# Urgent opinions needed before its too late!!



## MissAlien79 (Jun 12, 2011)

Hiya this is my first post on here but im sitting here debating on whether to trust my vet or not.

So my Blue British Shorthair had a litter of kittens early hours thursday and friday day. the first and last were stillborn due to size and her taking her time to get them out. The last ones placenta did not come out. I called the vet an hour later and she said give her over night and bring her in in the morning (sat 9am). Well the vet said Bella seems to have an infection and her womb is still enlarged. she gave her an injection to restart labour and also antibiotcs as said she had a temp and must have an infection. One of the kittens died at the vets so the vet checked mums milk and discovered there really wasnt much. 

She advised me to hand feed although I said I have another british shorthair who had a successful litter a few days ago so i will place the kittens with her as i dont want any infection to pass to the kittens. The vet said well i dont think those kittens are going to make it anyway and I think your cat should come in tomorrow to be spayed  I asked if they could just clean her womb like they do in c sections but the vet said no spay spay spay. this just seems so sad considering if she picked up an infection during pregnancy that explains why the kittens are not good weighs and fading but why spay mum??

wel today i have to take her back as she didnt pass the placenta in the night but has started contrating this morning.

I guess im just wondering if anyone else has experianced a retained placenta?????

Im so sad my little kittens are fading even with the milk from my other cat. Im also angry that my vet wont treat them as they are too young


----------



## Marley boy (Sep 6, 2010)

Was this her first litter? To be honest it sounds like she has had a rough time with this pregnacy, it wouldn't be fair to put her though it again. I would say spaying is the right thing to do. I hope she is feeling better soon and i hope the kittens make it


----------



## hope (May 25, 2011)

sorry to hear this hope all goes well with the little ones .

my vet is the same took me oh dog up to the vets as he had a lump on his balls he live with my oh grandad as when we lived there he became his baby and we did not want to upset him by taking him away .
she started off by saying oh its fine theres no need to bother as he is eating drinking well ect....then she turned around and said what we could do is give him the snip send the lump off to see what it is then have an ex ray on his chest  wow and this was going to cost around £500 
as we dont feed any of our animals past 8 oclock on a night she said we can do him now for you as he had a morning appointment so we said thats fine cost us £150 in the end when she said he was fine lol


----------



## MissAlien79 (Jun 12, 2011)

Hiya

I know she has had a rough time of it this time but just seems so unfair considering she must have had an illness/ infection when she was pregnant. She had a litter last year and was ok with them 

I guess I see my babies more like humans and just feel that if a human was in labour and then didnt pass the placenta straight away they wouldnt give us the snip.
****************
** Tasks to complete **
a) Answer these questions using the thread above, one answer per line:
(i) At what time on Saturday was the cat to be brought in to the vet?
(ii) How much did the dog's vet visit cost in the end?
(iii) How long before did the other British Shorthair have her successful litter?
b) List every distinct username that heads a post in the thread.
c) Return the stretch of the thread from "wel today i" through "a retained placenta?????", copied without change.
****************
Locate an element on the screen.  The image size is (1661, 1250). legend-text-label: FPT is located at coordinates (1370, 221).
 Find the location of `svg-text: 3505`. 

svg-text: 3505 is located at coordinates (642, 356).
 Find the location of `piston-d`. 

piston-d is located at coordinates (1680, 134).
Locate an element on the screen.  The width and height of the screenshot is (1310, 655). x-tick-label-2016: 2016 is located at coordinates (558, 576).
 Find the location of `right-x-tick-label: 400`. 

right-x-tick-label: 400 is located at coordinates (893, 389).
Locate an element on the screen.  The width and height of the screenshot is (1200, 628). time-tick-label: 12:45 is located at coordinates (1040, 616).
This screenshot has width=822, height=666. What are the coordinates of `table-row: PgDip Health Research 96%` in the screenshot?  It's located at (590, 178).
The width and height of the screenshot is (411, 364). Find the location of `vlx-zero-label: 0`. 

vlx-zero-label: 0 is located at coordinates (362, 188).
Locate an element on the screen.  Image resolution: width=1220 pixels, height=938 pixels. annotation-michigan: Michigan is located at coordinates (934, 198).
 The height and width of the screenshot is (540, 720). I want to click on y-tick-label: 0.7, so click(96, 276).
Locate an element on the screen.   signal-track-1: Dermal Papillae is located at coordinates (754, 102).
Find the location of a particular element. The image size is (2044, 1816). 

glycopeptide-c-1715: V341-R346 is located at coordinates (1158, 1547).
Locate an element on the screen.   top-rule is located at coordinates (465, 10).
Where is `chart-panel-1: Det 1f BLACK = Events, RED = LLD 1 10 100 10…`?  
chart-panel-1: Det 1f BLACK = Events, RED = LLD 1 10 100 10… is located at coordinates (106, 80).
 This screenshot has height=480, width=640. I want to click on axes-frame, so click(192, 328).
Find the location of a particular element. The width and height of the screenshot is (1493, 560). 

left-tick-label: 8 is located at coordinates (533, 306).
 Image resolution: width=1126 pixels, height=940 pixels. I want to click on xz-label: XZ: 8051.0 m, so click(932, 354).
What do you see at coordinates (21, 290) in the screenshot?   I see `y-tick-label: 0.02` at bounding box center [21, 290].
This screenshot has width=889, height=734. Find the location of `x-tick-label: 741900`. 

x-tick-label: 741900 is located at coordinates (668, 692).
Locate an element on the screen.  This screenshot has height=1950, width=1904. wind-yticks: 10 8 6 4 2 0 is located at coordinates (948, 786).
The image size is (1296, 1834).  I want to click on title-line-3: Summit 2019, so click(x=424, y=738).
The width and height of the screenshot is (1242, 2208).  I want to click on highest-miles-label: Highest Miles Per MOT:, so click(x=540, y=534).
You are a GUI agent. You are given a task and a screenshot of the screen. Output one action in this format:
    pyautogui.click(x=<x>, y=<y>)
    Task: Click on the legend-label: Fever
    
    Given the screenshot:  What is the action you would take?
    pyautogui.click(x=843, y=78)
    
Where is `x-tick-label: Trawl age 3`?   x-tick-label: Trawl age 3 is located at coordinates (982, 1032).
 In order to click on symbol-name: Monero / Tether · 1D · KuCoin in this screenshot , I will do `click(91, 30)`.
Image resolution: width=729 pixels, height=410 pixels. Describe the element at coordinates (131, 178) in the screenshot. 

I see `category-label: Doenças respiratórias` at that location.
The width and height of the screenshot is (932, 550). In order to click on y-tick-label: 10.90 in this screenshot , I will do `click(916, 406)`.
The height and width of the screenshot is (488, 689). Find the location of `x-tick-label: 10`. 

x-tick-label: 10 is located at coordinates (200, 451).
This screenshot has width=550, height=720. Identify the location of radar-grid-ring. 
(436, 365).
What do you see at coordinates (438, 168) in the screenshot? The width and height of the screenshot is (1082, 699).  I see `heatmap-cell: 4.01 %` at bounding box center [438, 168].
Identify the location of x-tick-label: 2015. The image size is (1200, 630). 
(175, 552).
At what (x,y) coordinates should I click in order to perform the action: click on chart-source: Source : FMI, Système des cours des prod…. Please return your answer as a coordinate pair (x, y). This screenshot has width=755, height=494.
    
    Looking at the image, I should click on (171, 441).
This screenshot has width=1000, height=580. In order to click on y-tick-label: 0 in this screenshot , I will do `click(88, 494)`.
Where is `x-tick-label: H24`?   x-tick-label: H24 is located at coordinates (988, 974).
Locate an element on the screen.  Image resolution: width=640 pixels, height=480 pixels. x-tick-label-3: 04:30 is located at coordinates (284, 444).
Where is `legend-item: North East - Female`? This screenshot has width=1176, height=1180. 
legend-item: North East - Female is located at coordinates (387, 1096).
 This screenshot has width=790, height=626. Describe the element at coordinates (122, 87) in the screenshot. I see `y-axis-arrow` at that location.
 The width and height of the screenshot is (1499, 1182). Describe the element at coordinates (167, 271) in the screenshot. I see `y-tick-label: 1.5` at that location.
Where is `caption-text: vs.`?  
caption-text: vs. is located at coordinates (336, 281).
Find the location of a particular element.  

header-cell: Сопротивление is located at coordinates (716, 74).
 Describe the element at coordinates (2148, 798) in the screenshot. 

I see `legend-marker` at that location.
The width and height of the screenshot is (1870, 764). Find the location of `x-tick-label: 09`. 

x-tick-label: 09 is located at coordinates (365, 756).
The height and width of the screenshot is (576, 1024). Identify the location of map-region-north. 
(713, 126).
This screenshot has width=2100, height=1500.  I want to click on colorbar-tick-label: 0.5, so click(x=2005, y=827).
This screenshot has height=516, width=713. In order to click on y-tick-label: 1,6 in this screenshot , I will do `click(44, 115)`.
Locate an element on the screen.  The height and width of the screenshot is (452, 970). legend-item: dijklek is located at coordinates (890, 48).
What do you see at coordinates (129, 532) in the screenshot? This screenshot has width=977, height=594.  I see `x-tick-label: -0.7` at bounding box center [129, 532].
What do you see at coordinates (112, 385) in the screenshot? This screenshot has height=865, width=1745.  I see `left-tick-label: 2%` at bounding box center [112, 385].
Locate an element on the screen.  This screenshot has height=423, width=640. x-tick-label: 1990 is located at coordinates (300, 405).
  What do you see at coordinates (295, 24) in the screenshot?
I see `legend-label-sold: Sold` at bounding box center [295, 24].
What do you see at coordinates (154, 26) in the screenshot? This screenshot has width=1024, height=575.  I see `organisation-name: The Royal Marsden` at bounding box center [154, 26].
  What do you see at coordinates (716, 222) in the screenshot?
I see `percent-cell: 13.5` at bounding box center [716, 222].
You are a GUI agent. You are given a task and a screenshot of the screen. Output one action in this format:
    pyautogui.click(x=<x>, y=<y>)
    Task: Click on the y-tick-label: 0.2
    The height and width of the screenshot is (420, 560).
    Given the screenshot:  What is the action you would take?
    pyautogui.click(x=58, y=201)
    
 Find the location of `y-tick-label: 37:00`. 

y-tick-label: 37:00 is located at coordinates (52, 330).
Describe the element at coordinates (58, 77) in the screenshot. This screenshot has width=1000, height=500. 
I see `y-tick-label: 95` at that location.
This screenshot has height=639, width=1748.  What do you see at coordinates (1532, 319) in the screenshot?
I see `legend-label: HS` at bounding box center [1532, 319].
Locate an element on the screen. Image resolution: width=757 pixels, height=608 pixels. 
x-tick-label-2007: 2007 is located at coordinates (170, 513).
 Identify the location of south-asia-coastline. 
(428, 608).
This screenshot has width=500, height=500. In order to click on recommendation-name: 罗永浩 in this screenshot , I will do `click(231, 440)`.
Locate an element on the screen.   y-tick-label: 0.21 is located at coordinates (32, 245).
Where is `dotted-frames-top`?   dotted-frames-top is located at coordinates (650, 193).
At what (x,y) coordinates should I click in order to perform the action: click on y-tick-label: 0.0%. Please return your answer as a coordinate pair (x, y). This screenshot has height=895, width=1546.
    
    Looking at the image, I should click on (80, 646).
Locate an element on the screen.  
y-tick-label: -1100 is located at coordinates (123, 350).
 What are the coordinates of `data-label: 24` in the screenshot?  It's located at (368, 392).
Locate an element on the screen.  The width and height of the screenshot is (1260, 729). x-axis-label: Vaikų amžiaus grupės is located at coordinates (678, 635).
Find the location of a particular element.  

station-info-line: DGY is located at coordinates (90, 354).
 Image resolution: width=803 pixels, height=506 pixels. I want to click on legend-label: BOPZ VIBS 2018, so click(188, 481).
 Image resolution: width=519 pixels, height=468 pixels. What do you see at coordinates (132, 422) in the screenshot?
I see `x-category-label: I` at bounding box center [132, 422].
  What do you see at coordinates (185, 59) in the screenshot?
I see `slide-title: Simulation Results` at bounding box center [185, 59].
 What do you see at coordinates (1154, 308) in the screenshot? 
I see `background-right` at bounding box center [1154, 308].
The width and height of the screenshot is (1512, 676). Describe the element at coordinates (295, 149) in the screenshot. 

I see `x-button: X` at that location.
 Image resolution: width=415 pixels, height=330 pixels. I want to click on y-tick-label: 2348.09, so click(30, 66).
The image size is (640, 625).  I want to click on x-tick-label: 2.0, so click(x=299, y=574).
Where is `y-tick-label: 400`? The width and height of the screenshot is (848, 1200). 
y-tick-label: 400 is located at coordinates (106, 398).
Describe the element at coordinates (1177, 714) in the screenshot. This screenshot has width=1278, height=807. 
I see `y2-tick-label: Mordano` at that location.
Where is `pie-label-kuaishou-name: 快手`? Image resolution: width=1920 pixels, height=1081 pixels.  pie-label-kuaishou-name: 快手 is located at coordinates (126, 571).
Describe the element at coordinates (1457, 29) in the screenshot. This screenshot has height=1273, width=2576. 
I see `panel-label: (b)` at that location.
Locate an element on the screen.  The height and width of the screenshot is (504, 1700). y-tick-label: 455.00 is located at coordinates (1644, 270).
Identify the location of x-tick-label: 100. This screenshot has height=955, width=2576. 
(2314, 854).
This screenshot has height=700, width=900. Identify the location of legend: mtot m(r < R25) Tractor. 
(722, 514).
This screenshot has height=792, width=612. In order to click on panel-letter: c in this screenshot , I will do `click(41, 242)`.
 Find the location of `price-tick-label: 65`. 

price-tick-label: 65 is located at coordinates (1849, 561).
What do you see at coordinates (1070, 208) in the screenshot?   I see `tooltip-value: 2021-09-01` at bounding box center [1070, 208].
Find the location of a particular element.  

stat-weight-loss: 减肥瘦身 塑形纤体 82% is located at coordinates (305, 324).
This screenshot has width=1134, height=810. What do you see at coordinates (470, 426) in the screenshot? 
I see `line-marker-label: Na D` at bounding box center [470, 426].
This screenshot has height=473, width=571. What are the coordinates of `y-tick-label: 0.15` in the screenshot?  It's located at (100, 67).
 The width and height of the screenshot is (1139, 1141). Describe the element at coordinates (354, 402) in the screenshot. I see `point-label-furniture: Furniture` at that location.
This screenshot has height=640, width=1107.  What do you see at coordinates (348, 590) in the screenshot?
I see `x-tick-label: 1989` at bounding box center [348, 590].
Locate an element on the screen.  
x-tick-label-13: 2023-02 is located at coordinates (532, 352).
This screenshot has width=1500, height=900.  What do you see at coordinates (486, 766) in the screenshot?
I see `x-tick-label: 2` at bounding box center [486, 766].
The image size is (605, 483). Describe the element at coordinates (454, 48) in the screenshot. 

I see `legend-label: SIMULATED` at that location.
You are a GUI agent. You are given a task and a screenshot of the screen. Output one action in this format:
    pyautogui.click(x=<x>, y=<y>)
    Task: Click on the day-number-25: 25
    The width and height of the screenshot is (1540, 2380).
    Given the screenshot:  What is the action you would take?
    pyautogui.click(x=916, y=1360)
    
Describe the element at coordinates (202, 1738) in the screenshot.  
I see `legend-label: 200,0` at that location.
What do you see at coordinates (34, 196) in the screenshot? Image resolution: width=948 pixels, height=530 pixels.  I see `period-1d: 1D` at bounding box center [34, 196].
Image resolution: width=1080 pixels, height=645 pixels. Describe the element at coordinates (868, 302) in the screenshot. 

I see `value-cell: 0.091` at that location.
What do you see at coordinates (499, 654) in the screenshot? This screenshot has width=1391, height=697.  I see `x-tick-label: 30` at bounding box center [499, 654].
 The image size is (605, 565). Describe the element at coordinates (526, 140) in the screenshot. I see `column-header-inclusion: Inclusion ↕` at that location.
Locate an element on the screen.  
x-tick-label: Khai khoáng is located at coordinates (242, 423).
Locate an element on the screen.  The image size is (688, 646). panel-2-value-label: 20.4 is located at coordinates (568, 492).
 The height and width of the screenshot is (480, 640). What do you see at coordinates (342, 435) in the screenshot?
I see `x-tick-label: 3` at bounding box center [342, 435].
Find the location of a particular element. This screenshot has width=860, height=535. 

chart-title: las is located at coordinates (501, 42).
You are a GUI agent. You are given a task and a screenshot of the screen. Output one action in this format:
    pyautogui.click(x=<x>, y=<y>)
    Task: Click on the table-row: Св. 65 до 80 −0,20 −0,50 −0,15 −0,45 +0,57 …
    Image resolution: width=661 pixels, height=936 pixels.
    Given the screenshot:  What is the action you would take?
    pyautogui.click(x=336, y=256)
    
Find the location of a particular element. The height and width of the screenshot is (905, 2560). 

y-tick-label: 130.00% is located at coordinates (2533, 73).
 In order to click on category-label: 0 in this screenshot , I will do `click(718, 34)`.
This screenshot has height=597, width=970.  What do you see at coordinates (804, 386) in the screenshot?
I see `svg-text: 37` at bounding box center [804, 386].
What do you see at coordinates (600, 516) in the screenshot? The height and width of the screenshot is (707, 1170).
****************
** Answers provided **
a)
(i) 9am
(ii) £150
(iii) A few days ago

b)
MissAlien79
Marley boy
hope

c)
wel today i have to take her back as she didnt pass the placenta in the night but has started contrating this morning.

I guess im just wondering if anyone else has experianced a retained placenta?????